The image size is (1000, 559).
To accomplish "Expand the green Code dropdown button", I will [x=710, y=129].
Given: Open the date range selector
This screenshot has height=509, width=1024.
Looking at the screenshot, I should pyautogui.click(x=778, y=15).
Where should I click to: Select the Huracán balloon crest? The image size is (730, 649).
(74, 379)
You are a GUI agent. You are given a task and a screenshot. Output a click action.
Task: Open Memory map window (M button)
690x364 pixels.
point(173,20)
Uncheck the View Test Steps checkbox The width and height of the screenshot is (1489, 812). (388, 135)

+--

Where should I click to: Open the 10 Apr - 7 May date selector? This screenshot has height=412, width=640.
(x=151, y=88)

+--

WORK INSTRUCTIONS :: Beginning at the line above with "The image size is (1000, 559)." and finishing at the line with "Uncheck the View", return each line exactly and return nothing else.

OUTPUT FOR THIS TASK ::
The image size is (1000, 559).
To accomplish "Expand the green Code dropdown button", I will [x=710, y=129].
Given: Open the date range selector
This screenshot has height=509, width=1024.
Looking at the screenshot, I should pyautogui.click(x=778, y=15).
Where should I click to: Select the Huracán balloon crest? The image size is (730, 649).
(74, 379)
You are a GUI agent. You are given a task and a screenshot. Output a click action.
Task: Open Memory map window (M button)
690x364 pixels.
point(173,20)
Uncheck the View Test Steps checkbox The width and height of the screenshot is (1489, 812). (388, 135)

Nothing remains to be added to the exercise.